Stacked Generalization

“Stacking generates the members of the stacking ensemble using several learning algorithms and subsequently uses another algorithm to learn how to combine their outputs.” It combines the classification results of several classifiers, and combines them.

Stacking is most commonly implemented using logistic regression. Suppose there are K classifiers, and l output labels. Then the stacking generalization is this logistic model:

\(P ( y=c | x) = \frac{1}{\exp\left( - \sum_{k=1}^{K} w_{kc} x_{kc} + b_c \right) + 1}\)

Here we demonstrate the use of stacking of two classifiers.

Import the package, and employ the subject dataset as the training dataset.

>>> import shorttext
>>> subdict = shorttext.data.subjectkeywords()

Train a C-LSTM model.

>>> wvmodel = shorttext.utils.load_word2vec_model('/path/to/GoogleNews-vectors-negative300.bin.gz')
>>> clstm_nnet = shorttext.classifiers.frameworks.CLSTMWordEmbed(len(subdict))
>>> clstm_classifier = shorttext.classifiers.VarNNEmbeddedVecClassifier(wvmodel)
>>> clstm_classifier.train(subdict, clstm_nnet)

A test of its classification:

>>> clstm_classifier.score('linear algebra')
{'mathematics': 1.0, 'physics': 3.3643366e-10, 'theology': 1.0713742e-13}
>>> clstm_classifier.score('topological soliton')
{'mathematics': 2.0036438e-11, 'physics': 1.0, 'theology': 4.4903334e-14}

And we train an SVM, with topic vectors as the input vectors. The topic model is LDA with 128 topics.

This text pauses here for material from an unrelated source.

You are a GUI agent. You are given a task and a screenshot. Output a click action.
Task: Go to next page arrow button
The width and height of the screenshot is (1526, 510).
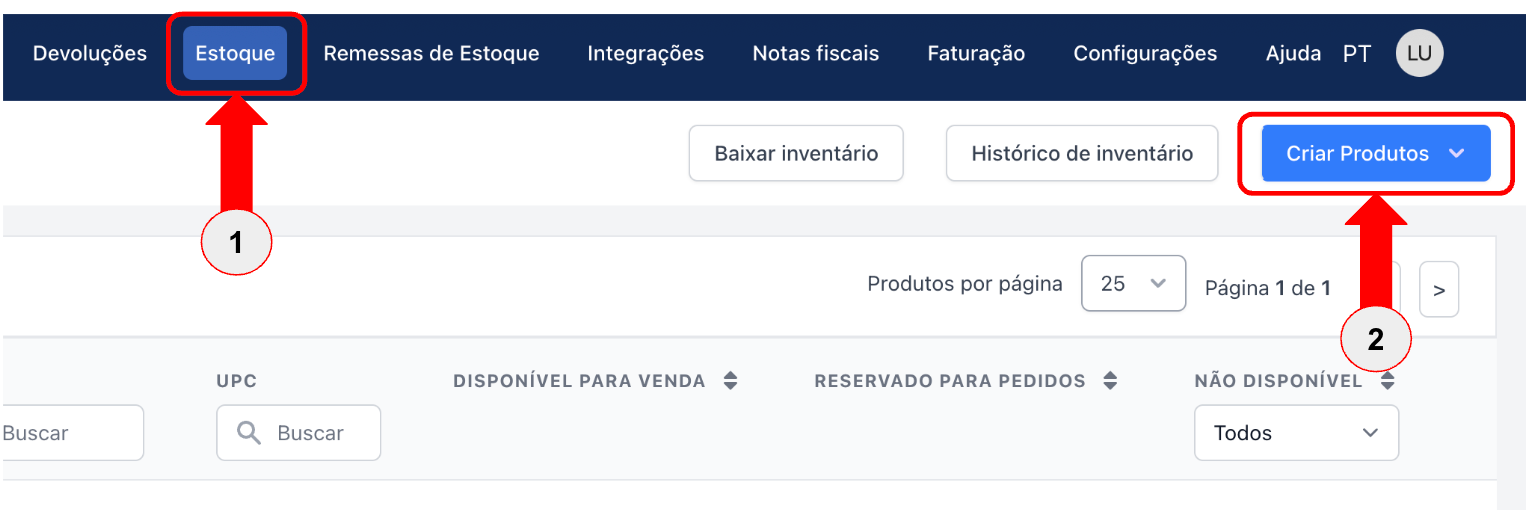click(1439, 290)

>>> # train the LDA topic model
>>> lda128 = shorttext.classifiers.LDAModeler()
>>> lda128.train(subdict, 128)
>>> # train the SVM classifier
>>> from sklearn.svm import SVC
>>> lda128_svm_classifier = shorttext.classifiers.TopicVectorSkLearnClassifier(lda128, SVC())
>>> lda128_svm_classifier.train(subdict)

A test of its classification:

>>>  lda128_svm_classifier.score('linear algebra')
{'mathematics': 1.0, 'physics': 0.0, 'theology': 0.0}
>>> lda128_svm_classifier.score('topological soliton')
{'mathematics': 0.0, 'physics': 1.0, 'theology': 0.0}

Then we can implement the stacked generalization using logistic regression by calling:

>>> stacker = shorttext.stack.LogisticStackedGeneralization(intermediate_classifiers={'clstm': clstm_classifier, 'lda128': lda128_svm_classifier})
>>> stacker.train(subdict)

Now the model is ready. As a result, we can do the stacked classification:

>>> stacker.score('linear algebra')
{'mathematics': 0.55439126, 'physics': 0.036988281, 'theology': 0.039665185}
>>> stacker.score('quantum mechanics')
{'mathematics': 0.059210967, 'physics': 0.55031472, 'theology': 0.04532773}
>>> stacker.score('topological dynamics')
{'mathematics': 0.17244603, 'physics': 0.19720334, 'theology': 0.035309207}
>>> stacker.score('christology')
 {'mathematics': 0.094574735, 'physics': 0.053406414, 'theology': 0.3797417}

The stacked generalization can be saved by calling:

>>> stacker.save_compact_model('/path/to/logitmodel.bin')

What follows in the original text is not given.